> **What you should do**
Return the count of lines in the records that include the string "Partenariat", and nothing besides it.

> **Dataset records**
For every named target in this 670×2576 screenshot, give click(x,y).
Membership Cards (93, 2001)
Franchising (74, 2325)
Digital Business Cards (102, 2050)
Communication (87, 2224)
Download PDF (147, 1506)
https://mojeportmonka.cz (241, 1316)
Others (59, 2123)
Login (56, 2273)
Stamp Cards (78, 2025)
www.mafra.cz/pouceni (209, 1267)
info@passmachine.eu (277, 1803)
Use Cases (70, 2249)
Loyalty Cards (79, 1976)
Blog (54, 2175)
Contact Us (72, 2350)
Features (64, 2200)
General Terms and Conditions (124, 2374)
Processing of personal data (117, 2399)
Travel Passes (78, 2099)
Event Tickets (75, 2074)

==

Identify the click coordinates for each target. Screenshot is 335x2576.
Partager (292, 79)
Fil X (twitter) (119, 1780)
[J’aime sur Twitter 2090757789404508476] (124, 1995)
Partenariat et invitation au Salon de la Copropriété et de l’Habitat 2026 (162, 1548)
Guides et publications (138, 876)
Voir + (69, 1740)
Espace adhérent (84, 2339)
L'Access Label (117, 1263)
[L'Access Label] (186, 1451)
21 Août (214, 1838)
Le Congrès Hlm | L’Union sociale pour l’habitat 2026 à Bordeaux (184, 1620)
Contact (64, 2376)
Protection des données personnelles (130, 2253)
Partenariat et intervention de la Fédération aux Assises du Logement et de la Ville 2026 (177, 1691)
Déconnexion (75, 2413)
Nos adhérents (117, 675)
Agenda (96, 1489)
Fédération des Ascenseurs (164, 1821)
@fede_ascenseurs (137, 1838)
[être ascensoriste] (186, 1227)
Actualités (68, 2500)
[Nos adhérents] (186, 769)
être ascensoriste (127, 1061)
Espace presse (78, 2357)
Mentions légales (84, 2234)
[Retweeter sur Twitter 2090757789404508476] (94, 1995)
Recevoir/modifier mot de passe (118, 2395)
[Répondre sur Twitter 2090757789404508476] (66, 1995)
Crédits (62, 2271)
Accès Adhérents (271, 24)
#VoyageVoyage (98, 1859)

...

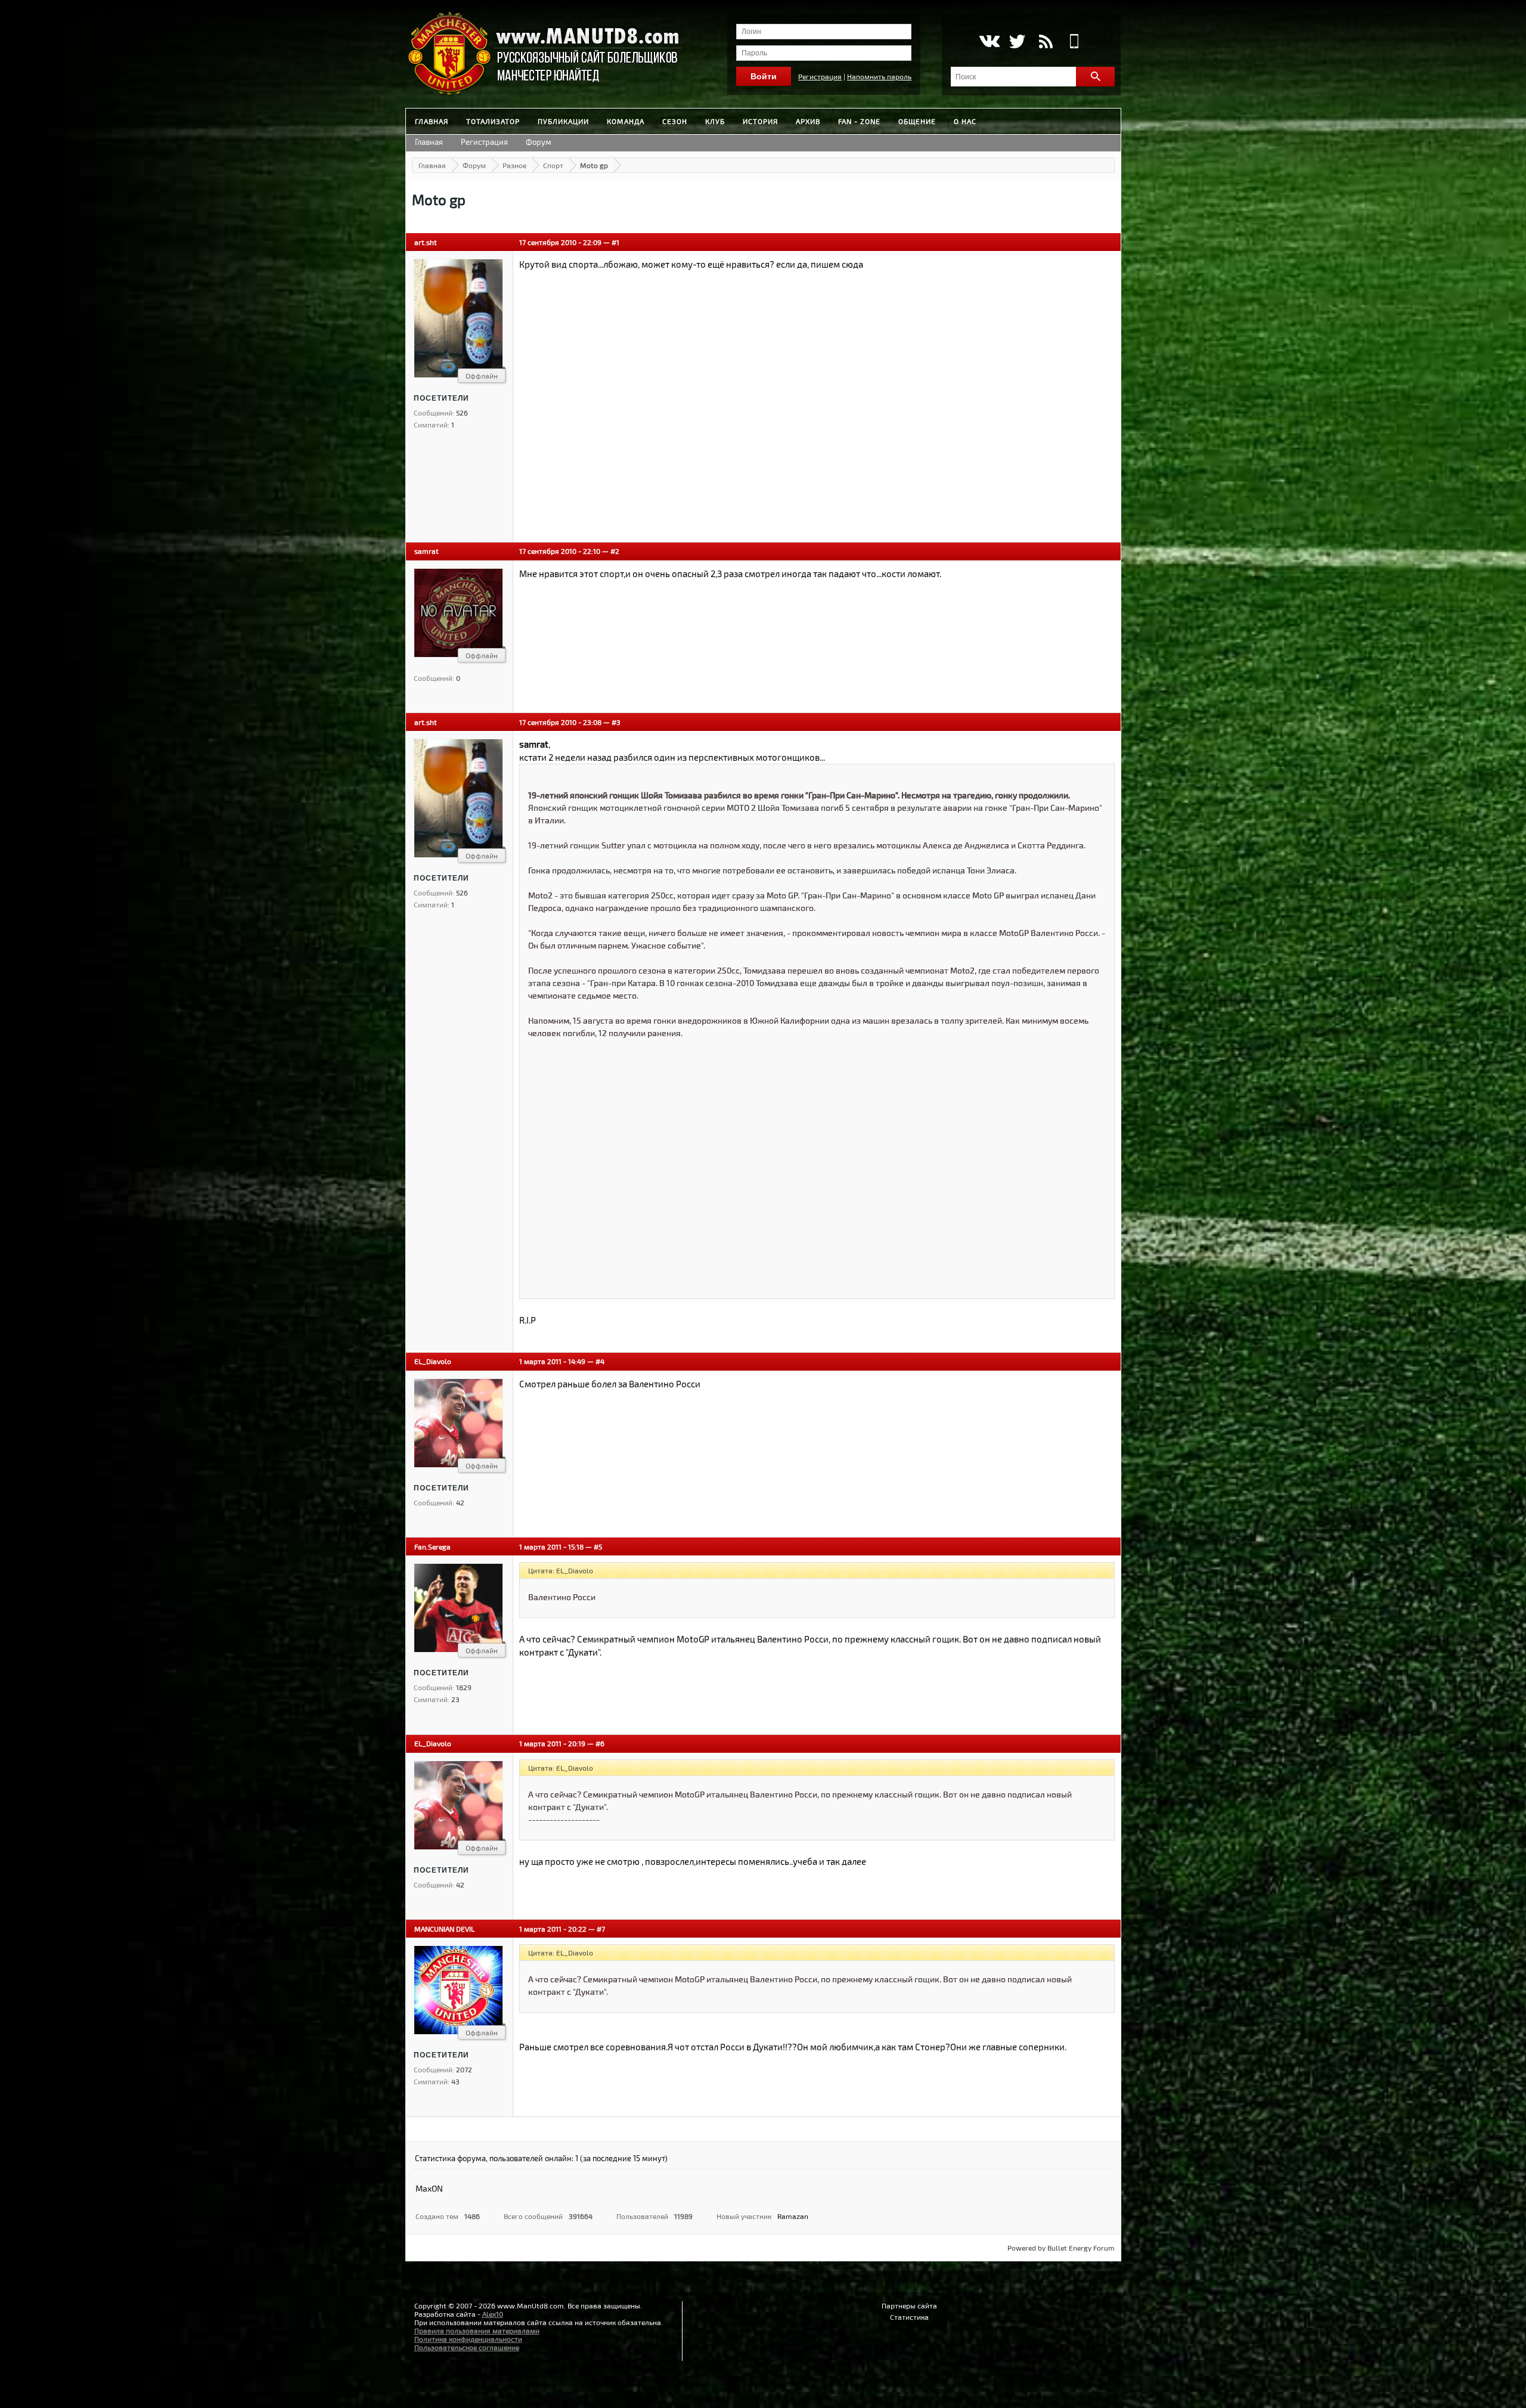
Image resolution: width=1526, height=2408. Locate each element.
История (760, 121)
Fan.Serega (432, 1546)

> **Expected answer**
2